Misnaming Invites Confusion
Problems with the World Happiness Report begin with the title. It does not report on happiness. It reports on individual perception of well-being.
Happiness is a transitory psychological state. For example, “I was happy I was not hit by that car that ran the red light.”
What the World Happiness Report tabulates are answers to a single question from the Gallup World Poll described in the report as follows:
The rankings are based on answers to the main life evaluation question asked in the poll. This is called the Cantril ladder: it asks respondents to think of a ladder, with the best possible life for them being a 10, and the worst possible life being a 0. They are then asked to rate their own current lives on that 0 to 10 scale.

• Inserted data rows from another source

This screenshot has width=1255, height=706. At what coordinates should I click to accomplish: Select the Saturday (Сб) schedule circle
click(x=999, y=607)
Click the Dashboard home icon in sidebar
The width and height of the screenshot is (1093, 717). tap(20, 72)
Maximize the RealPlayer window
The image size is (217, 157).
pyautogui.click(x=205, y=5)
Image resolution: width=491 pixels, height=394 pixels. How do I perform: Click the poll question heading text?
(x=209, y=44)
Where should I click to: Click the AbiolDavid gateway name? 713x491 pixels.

The misnaming of the report leads to questions in internet venues, such as Quora, asking, “Why are the Japanese generally unhappy?” and headlines about Japan being the least happy country in the G7, and ranking only 58th in the world in terms of happiness.
Questionable Use of the Gallup Data
The Gallup organization is much more circumscribed in its use of the Cantril ladder than the United Nations Sustainable Development Solutions Network producers of the World Happiness Report. Instead of making a 1 to 156 ranking based on essentially bogus N.NNN numbers, Gallop uses a simple threefold categorization:
-
Thriving (7+) - well-being that is strong, consistent, and progressing
-
Struggling - well-being that is moderate or inconsistent
-
Suffering (4 and below) - well-being that is at high risk.
Highly Subjective
Given the highly subjective nature of the Cantril ladder, I see no real basis for reporting results in a ranking such as that used by the report.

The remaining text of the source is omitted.